I'm seeking advice and I'm particularly interested in knowing the current best practices or typical protocol for females doing HRT. What are the optimal/target ranges? What are the typical/average doses? For each hormone, what are the symptoms of it being too high or too low? Is there a recommended order for introducing hormones?, like maybe "start with only exogenous estrogen until serum E2 levels are roughly between ... and ... and symptoms of X, Y and Z are improved, then add testosterone usually starting at ... mg per week with an optimal Total T between ... and ..., then consider supplementing with DHEA, etc. etc."

Any advice would be much appreciated. I got one of Suzanne Somers books and it has some good information including an overview of the Static vs. Rhythmic cycling. I'd like some more specifics. Seems like there's tons of information available for males, but not much for females.

----------


## BengalWoman

Her free T is close to 2% of the serum. That is about the right range, which is factored with SHBG. A lot of A4M physicians with female BHRT experience will aim to get serum levels in healthy females in the 40ng/dl to 65ng/dl range. Her 2% free test would be very good once the serum is in the optimal zone. 4mg to 6mg per week of testosterone cypionate keeps me in that 50ng/dl range. I prefer the Keto7 DHEA, not wanting additional androgen conversion downstream, which is unwanted in maintaining effective balance with my BHRT regiment.

Being perimenopausal, she is likely experiencing other imbalances, which ultimately lead to estrogen dominance. Good chance at this stage her iron level and B12 is declining, and the process will effect the cortisol production with the adrenals, and quite possibly aldosterone. Both of these factors will inhibit T3 into the cells. It would be good to have her post all of her labs, including a complete thyroid panel with free T4, free T3, reverse T3, TSH, and antibodies. Synthoid is a synthetic T4 only medication.
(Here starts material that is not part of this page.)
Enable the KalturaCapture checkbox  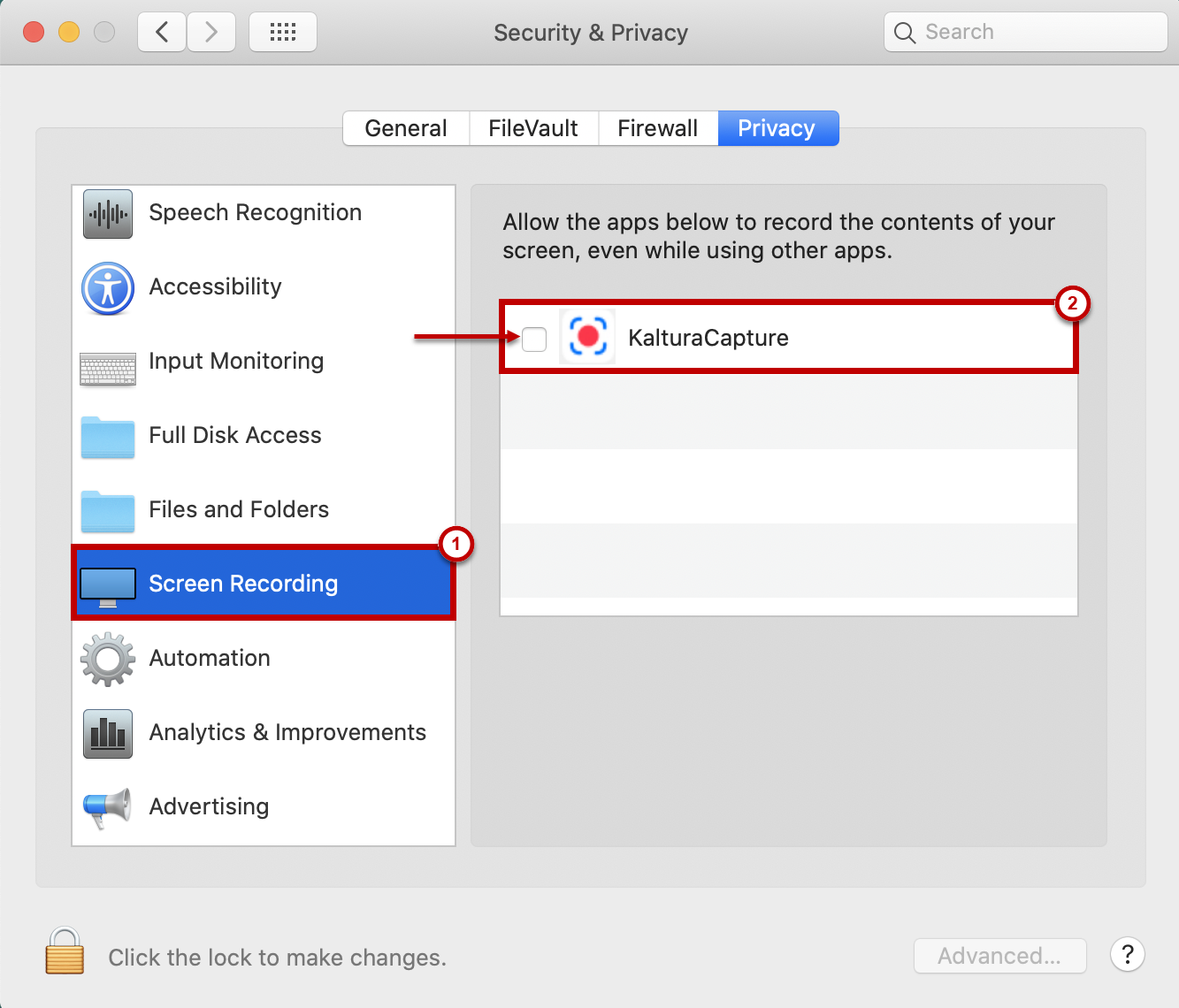pyautogui.click(x=534, y=339)
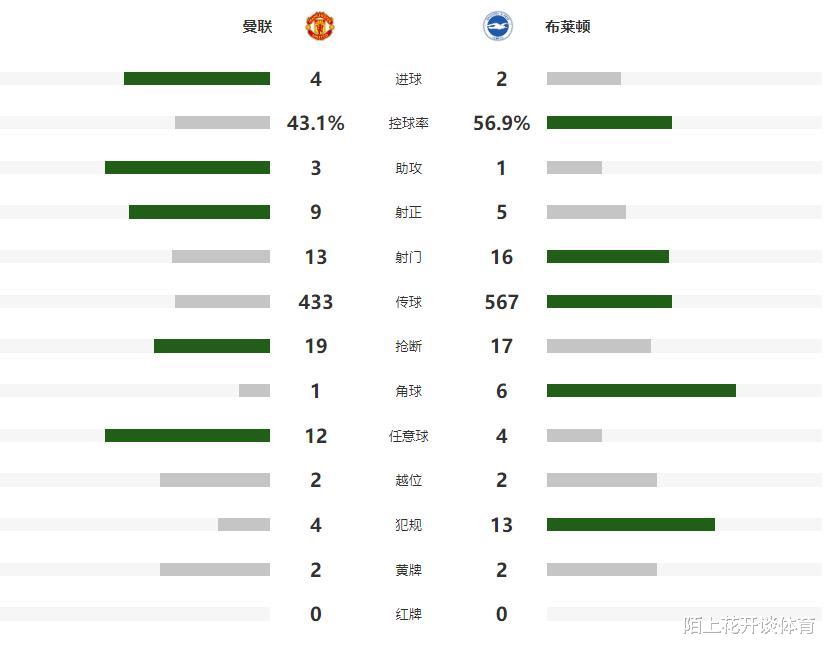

Back to the A4M doctors, most up to date in anti aging will offer NDT, like Armour, which is natural T4,T3,T2,T1 & calcitonin (harvested from pigs, but effective in humans. Ratios are a little different, but that can be adjusted with T4 if needed). Reverse T3 compared to free T3 will help let her know if T3 is active or pooling.
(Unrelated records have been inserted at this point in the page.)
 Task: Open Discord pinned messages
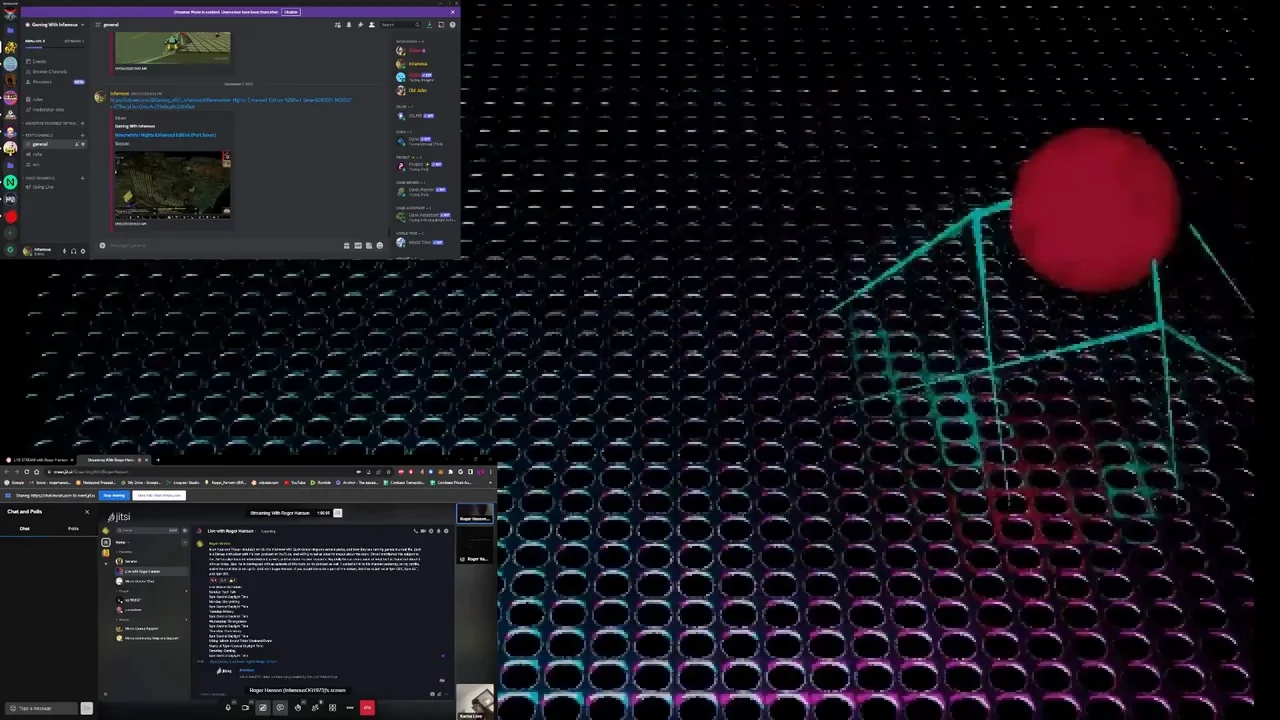[x=360, y=25]
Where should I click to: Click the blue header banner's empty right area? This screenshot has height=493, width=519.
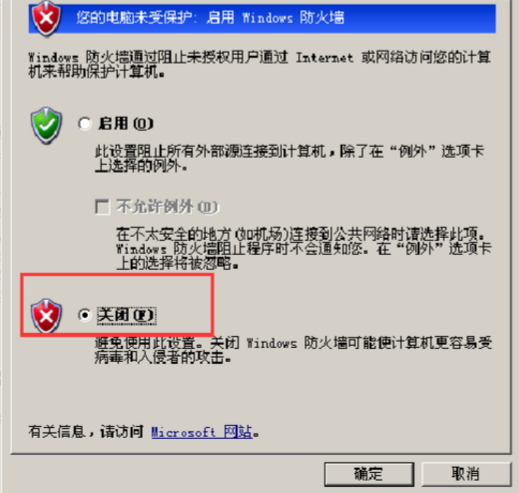pos(420,18)
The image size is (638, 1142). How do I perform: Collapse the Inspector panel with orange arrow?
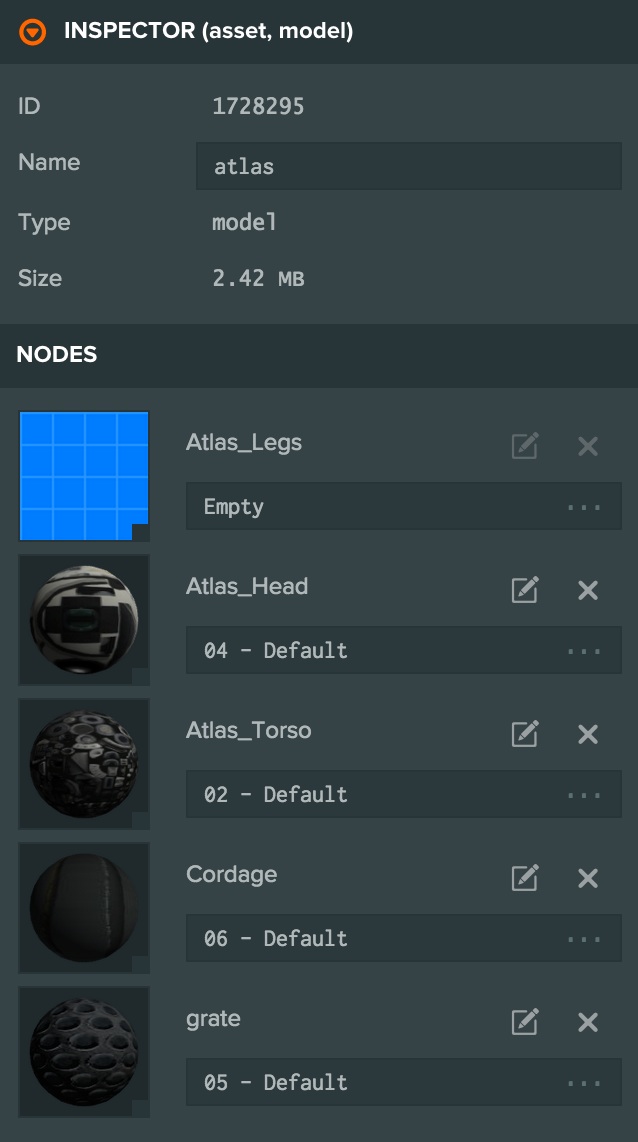pyautogui.click(x=33, y=32)
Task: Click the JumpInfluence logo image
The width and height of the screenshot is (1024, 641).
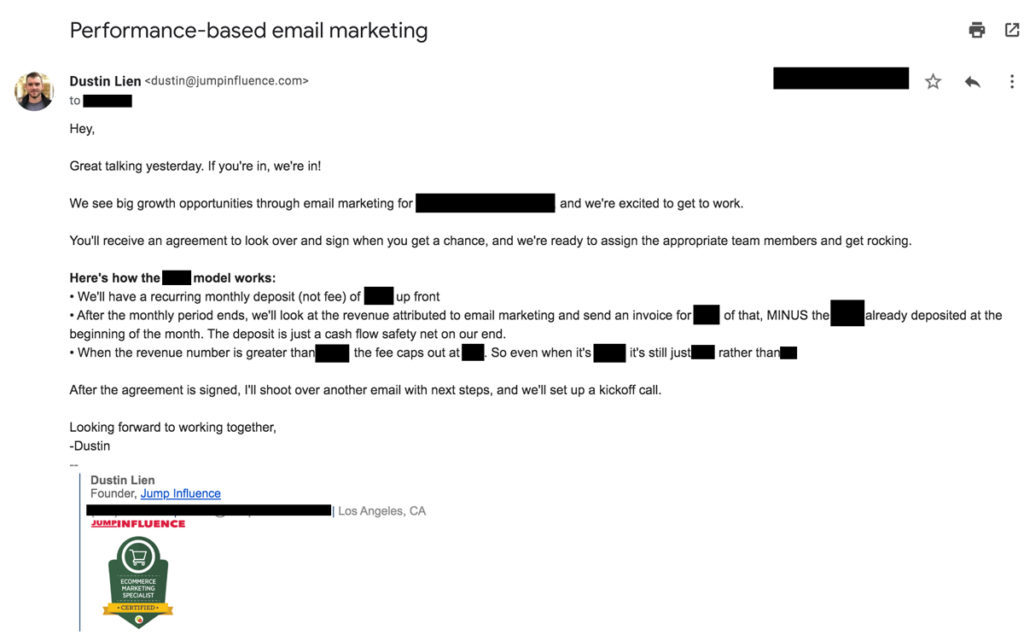Action: point(138,523)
Have her read up on Dr. Uzzi Reiss. His book, Natural Superwoman, is the type of material she is looking for. Rhythmic protocols tend to work nicely when administering progesterone and keeping the body in a steady pattern. It takes a little patience with administering the correct amounts of medication throughout the cycle pattern of the month, and taking the break as detailed by the physician. Static protocols are easier to manage, but it doesn't allow the body to mimic a normal function. Still, that works for plenty just fine. It's just one's preference.

----------


## Times Roman

> Her free T is close to 2% of the serum. That is about the right range, which is factored with SHBG. A lot of A4M physicians with female BHRT experience will aim to get serum levels in healthy females in the 40ng/dl to 65ng/dl range. Her 2% free test would be very good once the serum is in the optimal zone. 4mg to 6mg per week of testosterone cypionate keeps me in that 50ng/dl range. I prefer the Keto7 DHEA, not wanting additional androgen conversion downstream, which is unwanted in maintaining effective balance with my BHRT regiment.
> 
> Being perimenopausal, she is likely experiencing other imbalances, which ultimately lead to estrogen dominance. Good chance at this stage her iron level and B12 is declining, and the process will effect the cortisol production with the adrenals, and quite possibly aldosterone. Both of these factors will inhibit T3 into the cells. It would be good to have her post all of her labs, including a complete thyroid panel with free T4, free T3, reverse T3, TSH, and antibodies. Synthoid is a synthetic T4 only medication. Back to the A4M doctors, most up to date in anti aging will offer NDT, like Armour, which is natural T4,T3,T2,T1 & calcitonin (harvested from pigs, but effective in humans. Ratios are a little different, but that can be adjusted with T4 if needed). Reverse T3 compared to free T3 will help let her know if T3 is active or pooling.
> 
> Have her read up on Dr. Uzzi Reiss. His book, Natural Superwoman, is the type of material she is looking for. Rhythmic protocols tend to work nicely when administering progesterone and keeping the body in a steady pattern. It takes a little patience with administering the correct amounts of medication throughout the cycle pattern of the month, and taking the break as detailed by the physician. Static protocols are easier to manage, but it doesn't allow the body to mimic a normal function. Still, that works for plenty just fine. It's just one's preference.


wazzup BW....
....riding season is almost here! =)

----------


## GirlyGymRat

sadly its not uncommon for OBGYNs to skip labs completely or do partial BW. Test cream was ordered for me after a hysterectomy and did absolutely nothing for me. my lidibo and energy issues were addressed with generic version of estratest. libido restored but not without consequences. hormonal acne is small price to pay! 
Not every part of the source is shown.